"No category of Americans is eating well in recent years and this could be especially helpful for people on a tight budget."
Milwaukee, WI (PRWEB) January 25, 2016
In a world where “what’s easiest” often takes priority over “what’s healthiest”, people frequently forgo fruits and vegetables, especially if the cost becomes too much.
But what if that cost went down as an incentive to shop for fresh produce?
The United States Department of Agriculture launched a pilot program to do just that; finding a new way to make fruits and vegetables more affordable for people on the Supplemental Nutrition Assistance Program (SNAP).
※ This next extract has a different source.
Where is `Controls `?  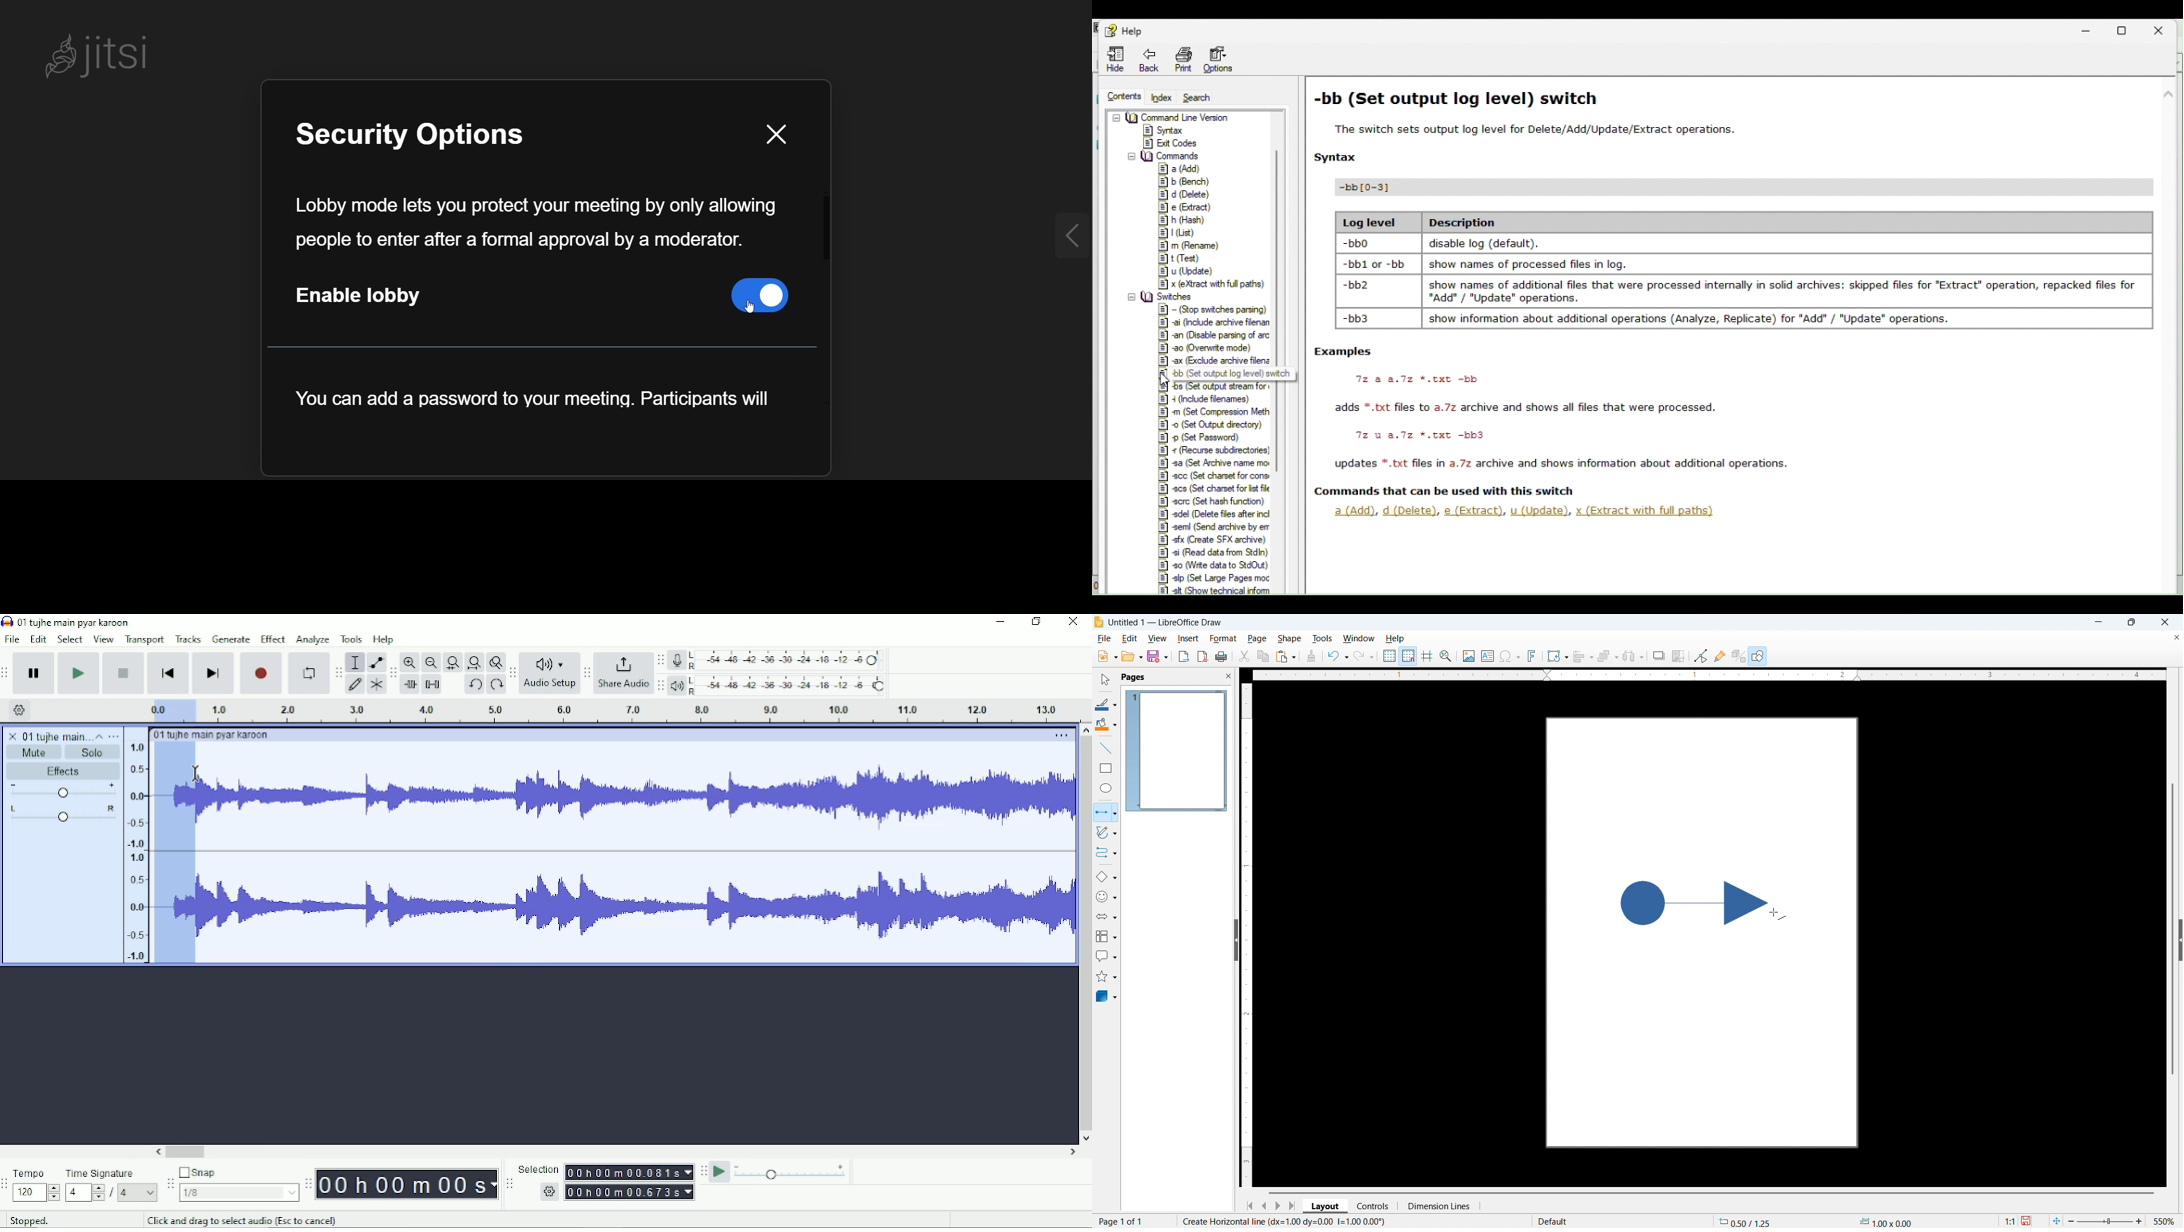
Controls  is located at coordinates (1374, 1206).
“No category of Americans is eating well in recent years and this could be especially helpful for people on a tight budget,” said Parke Wilde of the Friedman School of Nutrition Science and Policy at Tufts University. He is the author of “Explaining the Impact of USDA’s Healthy Incentives Pilot on Different Spending Outcomes.” This paper appears in the latest issue of “Applied Economic Perspectives and Policy.”
The Healthy Incentives Pilot (HIP) was conducted by Abt Associates in 55,000 SNAP households in Massachusetts, but Wilde says other programs are starting to pop up and the success could spread even more.
“I imagine policy makers will roll this out nationally,” Wilde said. “Hopefully this will lead to an interesting conversation about making this available to more people.”